Federal and provincial privacy commissioners are responsible for compliance with data protection and privacy. Additionally, healthcare professional regulatory authorities have jurisdiction over the compliance with laws by their members (including data protection and privacy laws).

The specific rules for privacy and data protection in respect of personal health information are set out in federal, and in some cases provincial, privacy legislation. Privacy commissioners and regulatory authorities often set out further guidance to assist healthcare providers and professionals in complying with the rules.

Requirements

What basic requirements are placed on healthcare providers when it comes to data protection and privacy? Is there a regular need for qualified personnel?

The Personal Information Protection and Electronic Documents Act (PIPEDA) is the federal legislation that governs data protection and privacy by private-sector organisations that collect, use or disclose personal information (including health information) in the course of a commercial activity. This Act would apply to most healthcare institutions, however in provinces with legislation in force that is deemed substantially similar to PIPEDA, that legislation would apply instead. Additionally, some provinces have legislation that applies in addition to PIPEDA, particularly in relation to personal health information.

There are variations in the requirements placed on healthcare providers depending on the legislation that applies; however, they are generally similar. As an example, PIPEDA sets out 10 fair information principles that provide the ground rules for the collection, use and disclosure of personal information (including personal health information). These are:

  • Accountability: an organisation is responsible for personal information under its control. It must appoint someone to be accountable for its compliance with these fair information principles.
  • Identifying purposes: the purposes for which the personal information is being collected must be identified by the organisation before or at the time of collection.
  • Consent: the knowledge and consent of the individual are required for the collection, use or disclosure of personal information, except where inappropriate.
  • Limiting collection: the collection of personal information must be limited to that which is needed for the purposes identified by the organisation. Information must be collected by fair and lawful means.
  • Limiting use, disclosure and retention: unless the individual consents otherwise or it is required by law, personal information can only be used or disclosed for the purposes for which it was collected. Personal information must only be kept as long as required to serve those purposes.
  • Accuracy: personal information must be as accurate, complete and up to date as possible to properly satisfy the purposes for which it is to be used.
  • Safeguards: personal information must be protected by appropriate security relative to the sensitivity of the information.
  • Openness: an organisation must make detailed information about its policies and practices relating to the management of personal information publicly and readily available.
  • Individual access: upon request, an individual must be informed of the existence, use and disclosure of their personal information and be given access to that information. An individual shall be able to challenge the accuracy and completeness of the information and have it amended as appropriate.
  • Challenging compliance: an individual shall be able to challenge an organisation’s compliance with the above principles.
Common infringements

What are the most common data protection and privacy infringements committed by healthcare providers?

A common data protection and privacy infringement is the unauthorised accessing and use of personal information by employees of healthcare institutions. Many institutions have taken a zero-tolerance approach to unauthorised access and provide that any such access is grounds for termination. Fines are also possible in some provinces.

Additionally, hospitals and healthcare providers are frequently the target of cybersecurity attacks in Canada as hackers seek to obtain the personal information of patients.

- Source data -
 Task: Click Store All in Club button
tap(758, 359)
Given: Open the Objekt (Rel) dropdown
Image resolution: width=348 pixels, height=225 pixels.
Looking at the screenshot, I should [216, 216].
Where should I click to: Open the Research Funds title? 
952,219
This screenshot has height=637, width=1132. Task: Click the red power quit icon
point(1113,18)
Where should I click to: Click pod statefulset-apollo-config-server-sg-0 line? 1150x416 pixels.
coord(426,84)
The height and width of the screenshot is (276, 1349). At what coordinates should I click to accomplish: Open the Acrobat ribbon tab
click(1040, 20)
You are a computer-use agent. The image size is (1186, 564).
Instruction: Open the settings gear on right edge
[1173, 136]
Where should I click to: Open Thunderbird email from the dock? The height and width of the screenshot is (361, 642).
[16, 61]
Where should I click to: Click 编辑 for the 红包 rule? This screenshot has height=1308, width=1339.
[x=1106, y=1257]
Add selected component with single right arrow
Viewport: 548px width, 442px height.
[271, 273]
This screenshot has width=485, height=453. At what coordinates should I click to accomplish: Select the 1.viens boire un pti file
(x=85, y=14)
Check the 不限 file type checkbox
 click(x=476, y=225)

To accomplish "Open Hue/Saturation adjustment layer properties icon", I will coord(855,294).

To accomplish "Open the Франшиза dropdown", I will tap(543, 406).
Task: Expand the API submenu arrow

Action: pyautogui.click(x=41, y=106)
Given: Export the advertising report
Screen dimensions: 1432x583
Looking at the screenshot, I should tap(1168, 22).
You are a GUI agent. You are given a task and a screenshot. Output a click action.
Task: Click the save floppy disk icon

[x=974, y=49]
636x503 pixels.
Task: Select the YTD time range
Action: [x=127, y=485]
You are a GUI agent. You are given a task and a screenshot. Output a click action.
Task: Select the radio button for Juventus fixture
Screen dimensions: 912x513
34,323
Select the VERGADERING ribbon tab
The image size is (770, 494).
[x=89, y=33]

- Tasks to complete -
1. From the passage on Canadian health privacy rules above, give again the wording starting with "There are variations" and going on through "except where inappropriate.".
2. According to the passage on Canadian health privacy rules, why might a healthcare institution in some provinces fall under provincial legislation instead of PIPEDA? Answer in one to three sentences.
3. Under the accuracy principle in the passage on Canadian health privacy rules, list every quality that personal information must have, as far as possible.

- Activity answers -
1.
There are variations in the requirements placed on healthcare providers depending on the legislation that applies; however, they are generally similar. As an example, PIPEDA sets out 10 fair information principles that provide the ground rules for the collection, use and disclosure of personal information (including personal health information). These are:

  • Accountability: an organisation is responsible for personal information under its control. It must appoint someone to be accountable for its compliance with these fair information principles.
  • Identifying purposes: the purposes for which the personal information is being collected must be identified by the organisation before or at the time of collection.
  • Consent: the knowledge and consent of the individual are required for the collection, use or disclosure of personal information, except where inappropriate.

2. PIPEDA applies to most healthcare institutions. In provinces where legislation in force is deemed substantially similar to PIPEDA, that provincial legislation applies instead.

3.
- Accurate
- Complete
- Up to date